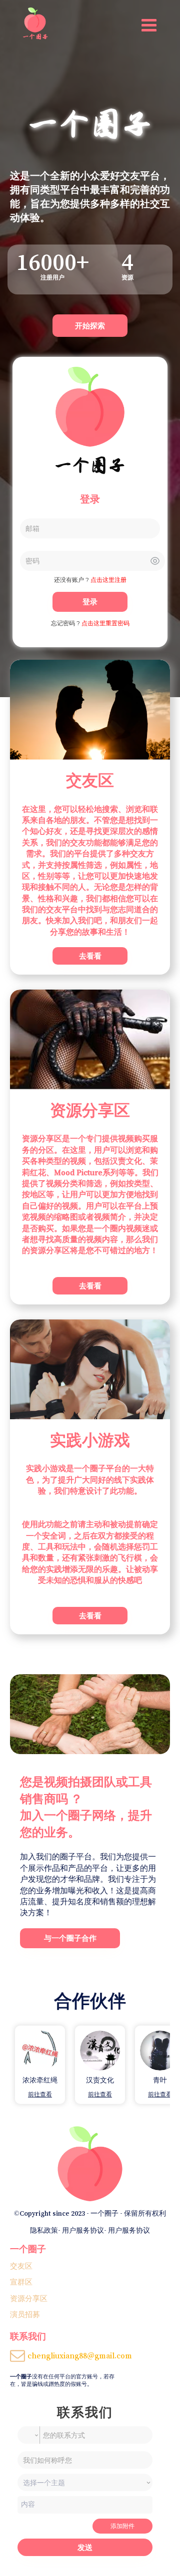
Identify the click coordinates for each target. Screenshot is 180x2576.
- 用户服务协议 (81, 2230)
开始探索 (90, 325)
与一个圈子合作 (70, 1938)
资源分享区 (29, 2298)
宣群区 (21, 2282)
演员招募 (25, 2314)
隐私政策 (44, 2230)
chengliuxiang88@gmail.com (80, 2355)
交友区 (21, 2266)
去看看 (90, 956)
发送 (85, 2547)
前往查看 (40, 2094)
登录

▶ _ASSIGNMENT_
Everything from the line containing "隐私政策 (44, 2230)" to the bottom of the listing is to be set down exactly; leave out all other lines.

▶ _SOLUTION FOR THIS EXERCISE_
隐私政策 (44, 2230)
chengliuxiang88@gmail.com (80, 2355)
交友区 (21, 2266)
去看看 (90, 956)
发送 (85, 2547)
前往查看 (40, 2094)
登录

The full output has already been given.